Un caso peculiar es el de Estados Unidos que crecieron y se desarrollaron en llave con los diversos Servicios Postales desde su independencia en 1783. Con la acelerada expansión hacia el oeste que concluyo en la costa del Pacífico, cuando aún era un proyecto el ferrocarril que uniría los dos extremos del país, hasta hoy día, el Servicio Postal Federal es el combustible que mueve la economía de la nación entregando diariamente cientos de millones de mensajes y miles de millones de dólares en transacciones financieras a ocho millones de empresas y 250 millones de estadounidenses.

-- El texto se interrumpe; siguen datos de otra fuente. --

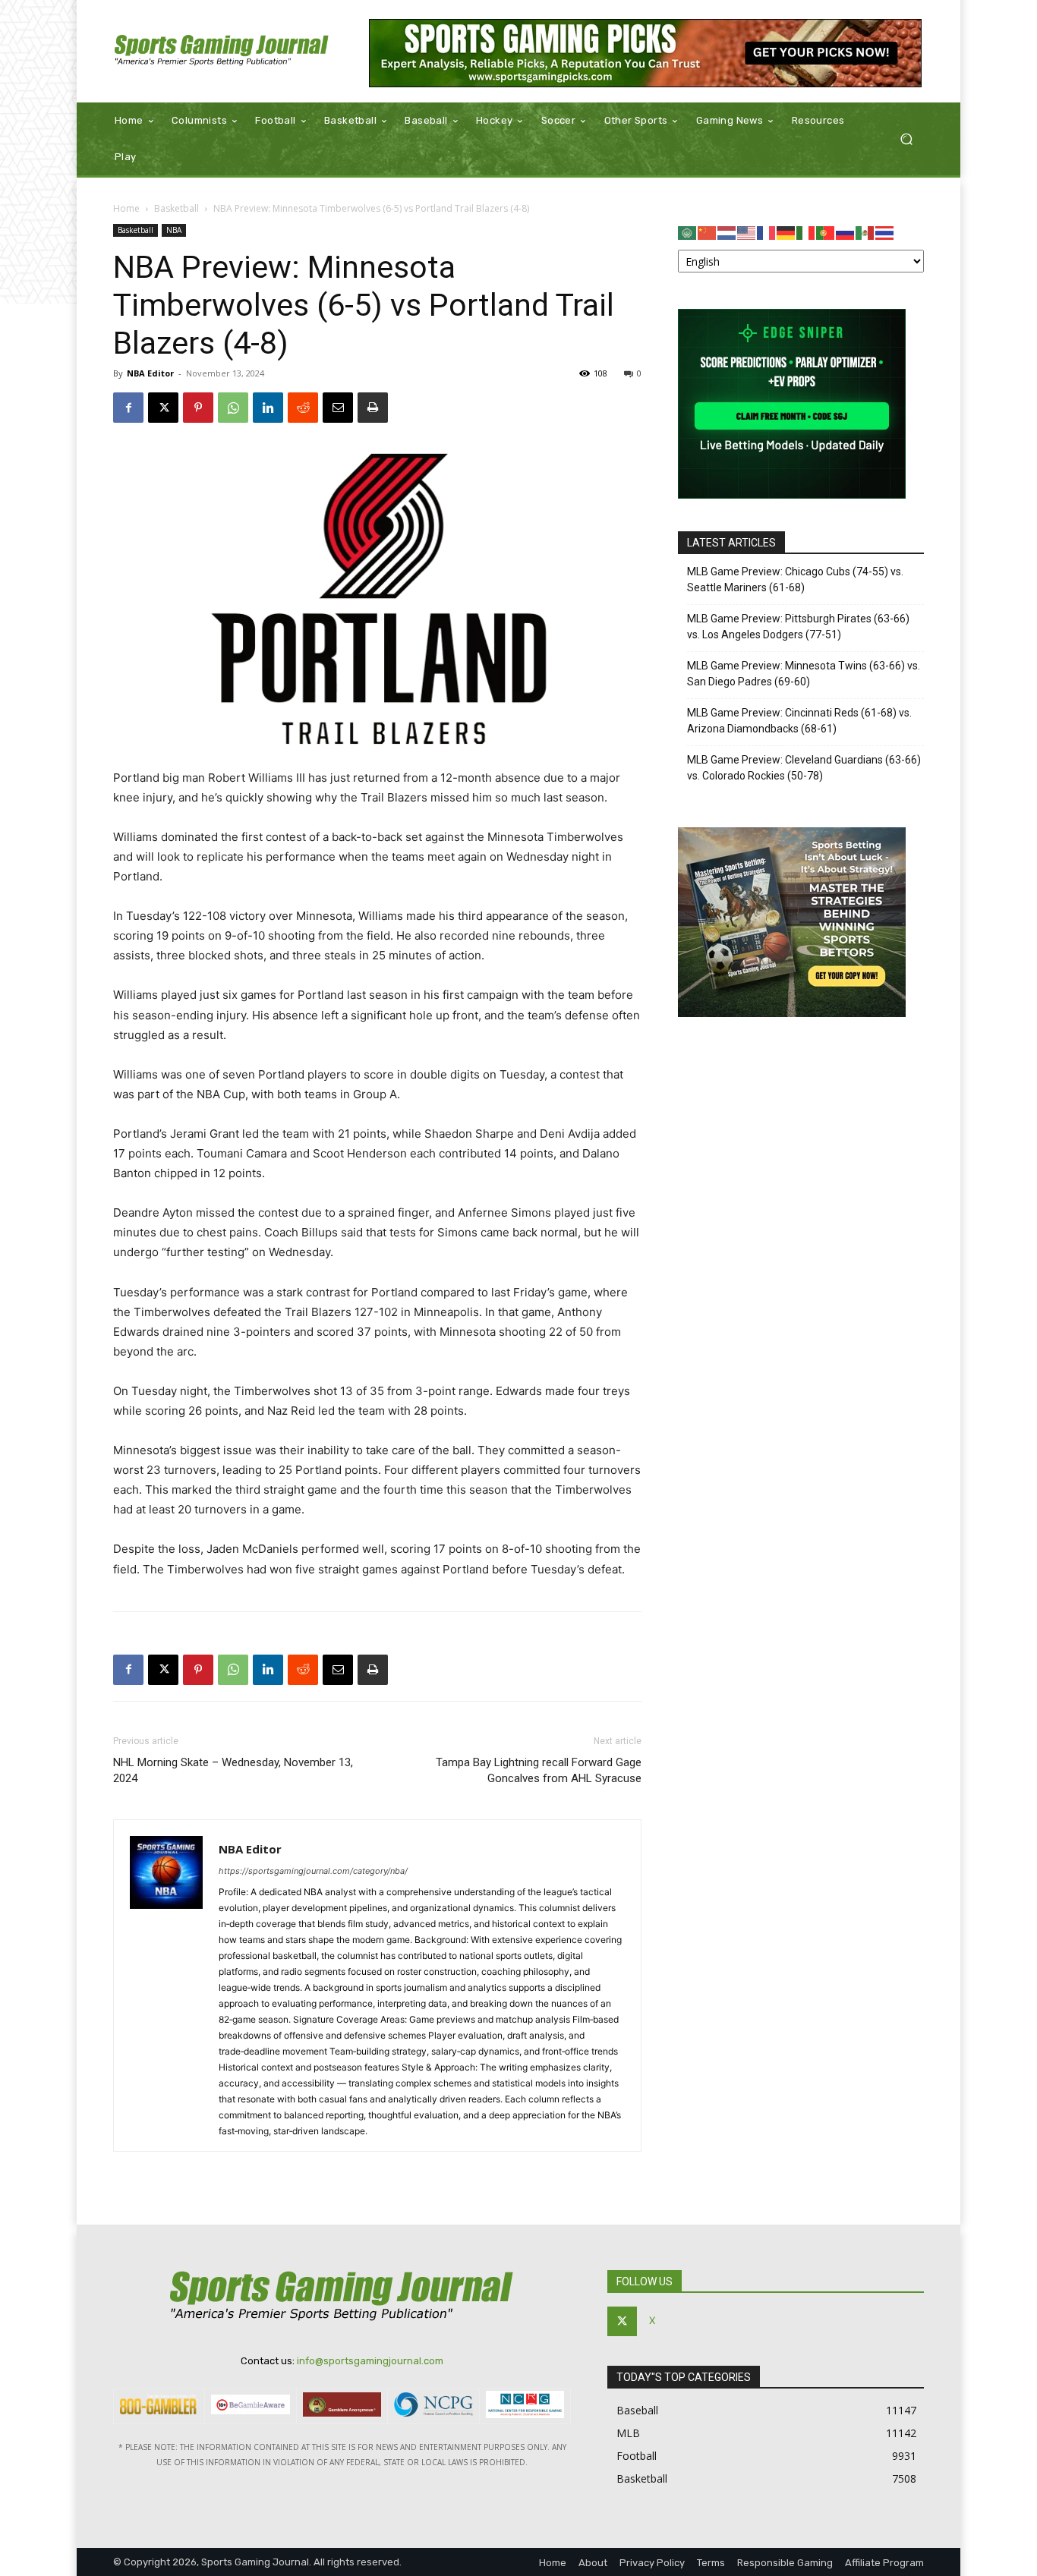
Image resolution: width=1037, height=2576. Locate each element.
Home (126, 208)
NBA (173, 230)
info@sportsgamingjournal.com (370, 2361)
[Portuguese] (826, 232)
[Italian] (806, 232)
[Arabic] (688, 232)
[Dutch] (727, 232)
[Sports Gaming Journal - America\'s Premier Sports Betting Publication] (222, 51)
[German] (786, 232)
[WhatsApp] (233, 407)
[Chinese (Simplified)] (707, 232)
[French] (767, 232)
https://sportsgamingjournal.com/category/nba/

El acelerado crecimiento de la nueva nación, generó una enorme demanda de correspondencia, noticias, envío de dinero y otros bienes que se hacía por medio de empresas de transporte de correo y valores como la Wells&Fargo Co., que utilizaba carretas incorporadas a las caravanas de colonos durante la “conquista del oeste”. Después se usaron los servicios de transporte de pasajeros, a bordo de diligencias tiradas por caballos que incluían el envío de dinero que los bancos transferían, así como lingotes de los afortunados que lo hallaron durante la fiebre del oro en California y que enviaban al este para resguardarlo.
Aun así a mediados del siglo XIX todavía una carta podía tardar meses en llegar a su destino. En 1845, un mensaje del presidente James K. Polk tardó seis meses en llegar desde Washington al Oeste. Hubo múltiples intentos para acortar el tiempo de entrega; al parecer Benjamin Ficklin, un empleado de una empresa proveedora de insumos y provisiones a las principales rutas de Caravanas, fue el primero en proponer al senador por California, William M. Gwin, una ruta, exclusiva para cartas y documentos más rápida, dando el visto bueno.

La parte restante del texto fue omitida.